Le vrai problème est de savoir comment les différentes parties dujouerse connecter les uns aux autres. L'air de Vanya, et un soliloque téléphonique virtuose pour Nielsen plus tôt, sont évidemment un appât pour Tony (et digne de Tony), mais ajoutent deux ingrédients supplémentaires à ce qui est déjà un mélange de styles désorientant. Et l'exécution est inégale. On commence à avoir le sentiment que Durang, en modelant sa structure sur Tchekhov, a investi dans les meilleurs bagages disponibles et les a ensuite emballés comme quelqu'un qui aurait cinq minutes pour se rendre à l'aéroport. Une partie de ce qui sort de la valise est magnifique : des moments réfléchis et calmes, mais aussi des scènes de comédie parfaitement conçues qui entretiennent leur vertige pendant des périodes improbables. D'autres éléments - notamment la femme de ménage noire à la limite de l'offensive, qui est toute impertinente et vaudou - vous font réfléchir : pourquoi a-t-il amenéque?

Il n'est peut-être pas surprenant que la première pièce de Durang à être présentée à Broadway en seize ans (après une production Off Broadway au Lincoln Center Theatre cet hiver) soit celle qui contient les éléments les plus éhontés qui plaisent au public. Notre maître absurde baisse même sa garde suffisamment longtemps pour permettre un dénouement plein d'espoir, trop soigné, agrémenté de câlins de groupe et d'une bande originale des Beatles.

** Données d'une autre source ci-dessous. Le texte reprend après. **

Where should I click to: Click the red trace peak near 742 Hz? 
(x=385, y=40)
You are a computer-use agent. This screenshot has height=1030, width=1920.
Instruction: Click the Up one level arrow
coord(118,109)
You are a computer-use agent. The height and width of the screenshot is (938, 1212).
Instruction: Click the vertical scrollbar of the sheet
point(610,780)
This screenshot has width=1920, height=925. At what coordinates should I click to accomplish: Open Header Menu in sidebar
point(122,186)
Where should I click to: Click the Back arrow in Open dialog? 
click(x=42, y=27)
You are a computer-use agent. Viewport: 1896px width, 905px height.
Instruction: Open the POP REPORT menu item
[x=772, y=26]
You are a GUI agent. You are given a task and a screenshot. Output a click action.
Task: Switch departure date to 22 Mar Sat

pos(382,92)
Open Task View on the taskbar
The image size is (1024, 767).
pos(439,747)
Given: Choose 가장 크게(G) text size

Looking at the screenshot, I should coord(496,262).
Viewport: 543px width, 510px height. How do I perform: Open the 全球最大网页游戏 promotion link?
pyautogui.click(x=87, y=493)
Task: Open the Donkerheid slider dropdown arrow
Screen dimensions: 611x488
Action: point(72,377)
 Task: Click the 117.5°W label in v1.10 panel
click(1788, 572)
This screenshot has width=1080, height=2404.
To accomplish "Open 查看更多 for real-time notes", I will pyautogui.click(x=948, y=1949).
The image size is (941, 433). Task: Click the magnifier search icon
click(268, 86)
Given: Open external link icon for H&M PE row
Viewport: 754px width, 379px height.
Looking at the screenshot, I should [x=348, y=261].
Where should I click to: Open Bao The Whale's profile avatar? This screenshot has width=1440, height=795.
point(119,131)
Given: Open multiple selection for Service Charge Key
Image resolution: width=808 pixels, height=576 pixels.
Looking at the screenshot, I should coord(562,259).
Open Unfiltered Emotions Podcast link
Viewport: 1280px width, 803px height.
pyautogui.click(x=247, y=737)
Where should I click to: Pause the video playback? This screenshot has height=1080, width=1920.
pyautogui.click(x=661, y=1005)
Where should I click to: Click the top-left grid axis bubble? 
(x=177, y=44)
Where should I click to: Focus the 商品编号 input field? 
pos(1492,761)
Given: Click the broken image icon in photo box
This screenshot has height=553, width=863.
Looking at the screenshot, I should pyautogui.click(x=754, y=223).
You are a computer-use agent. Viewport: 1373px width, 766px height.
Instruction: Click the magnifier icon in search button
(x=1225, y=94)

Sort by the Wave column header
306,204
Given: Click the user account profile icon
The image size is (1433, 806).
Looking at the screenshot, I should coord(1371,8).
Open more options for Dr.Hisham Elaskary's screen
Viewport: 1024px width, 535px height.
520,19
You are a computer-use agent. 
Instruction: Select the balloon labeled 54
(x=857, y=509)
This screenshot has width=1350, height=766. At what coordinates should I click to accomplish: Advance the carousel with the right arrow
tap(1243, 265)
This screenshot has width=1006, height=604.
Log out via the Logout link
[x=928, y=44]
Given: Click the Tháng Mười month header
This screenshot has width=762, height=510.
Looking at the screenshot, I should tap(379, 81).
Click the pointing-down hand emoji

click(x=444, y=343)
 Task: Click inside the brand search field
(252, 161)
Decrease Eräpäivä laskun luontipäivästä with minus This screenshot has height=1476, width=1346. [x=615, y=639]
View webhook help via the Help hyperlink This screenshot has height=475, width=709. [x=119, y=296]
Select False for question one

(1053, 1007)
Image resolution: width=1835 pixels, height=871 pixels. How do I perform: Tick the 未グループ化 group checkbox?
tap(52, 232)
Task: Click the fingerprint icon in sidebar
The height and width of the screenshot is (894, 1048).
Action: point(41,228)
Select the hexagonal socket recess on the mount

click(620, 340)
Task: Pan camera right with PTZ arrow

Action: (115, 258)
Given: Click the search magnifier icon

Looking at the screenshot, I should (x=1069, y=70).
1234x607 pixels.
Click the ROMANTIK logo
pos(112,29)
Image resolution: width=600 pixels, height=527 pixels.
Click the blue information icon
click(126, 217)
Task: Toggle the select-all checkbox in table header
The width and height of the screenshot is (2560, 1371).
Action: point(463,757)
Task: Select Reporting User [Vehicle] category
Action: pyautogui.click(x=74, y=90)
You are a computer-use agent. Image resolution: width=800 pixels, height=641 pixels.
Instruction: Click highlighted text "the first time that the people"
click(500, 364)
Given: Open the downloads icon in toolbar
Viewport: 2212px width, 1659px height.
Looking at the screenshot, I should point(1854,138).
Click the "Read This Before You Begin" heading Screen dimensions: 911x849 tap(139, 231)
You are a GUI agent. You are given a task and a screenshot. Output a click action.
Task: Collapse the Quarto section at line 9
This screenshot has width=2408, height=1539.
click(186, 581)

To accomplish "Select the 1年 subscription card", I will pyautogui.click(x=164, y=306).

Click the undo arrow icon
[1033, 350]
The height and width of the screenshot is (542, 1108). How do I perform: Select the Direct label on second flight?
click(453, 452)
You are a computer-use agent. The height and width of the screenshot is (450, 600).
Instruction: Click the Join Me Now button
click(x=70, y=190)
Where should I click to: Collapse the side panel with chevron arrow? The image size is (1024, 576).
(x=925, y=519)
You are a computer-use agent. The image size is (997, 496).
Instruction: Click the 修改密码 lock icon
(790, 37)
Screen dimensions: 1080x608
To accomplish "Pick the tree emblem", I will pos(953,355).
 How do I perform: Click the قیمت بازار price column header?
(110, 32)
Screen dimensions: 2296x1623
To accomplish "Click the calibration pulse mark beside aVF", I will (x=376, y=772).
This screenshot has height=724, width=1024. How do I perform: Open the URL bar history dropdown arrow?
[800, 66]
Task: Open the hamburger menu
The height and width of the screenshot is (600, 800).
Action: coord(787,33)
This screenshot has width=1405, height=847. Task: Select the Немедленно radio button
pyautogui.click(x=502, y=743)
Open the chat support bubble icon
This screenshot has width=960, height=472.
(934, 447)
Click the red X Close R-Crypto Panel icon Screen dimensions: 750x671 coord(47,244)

A l'image de ses personnages tchékhoviens,Vanya et Sonia et Masha et Spikeest assemblé à partir de pièces dépareillées et a désespérément besoin d'affection, qu'il gagne miraculeusement. Dans une rare expression de conscience de soi qui parle aussi en faveur de la pièce, Masha dit : « Je suppose que je suis monstrueuse, mais adorable, monstrueuse, j'espère. » Bien et bien.

Vanya et Sonia et Masha et Spikeest au Golden Theatre jusqu'au 30 juin.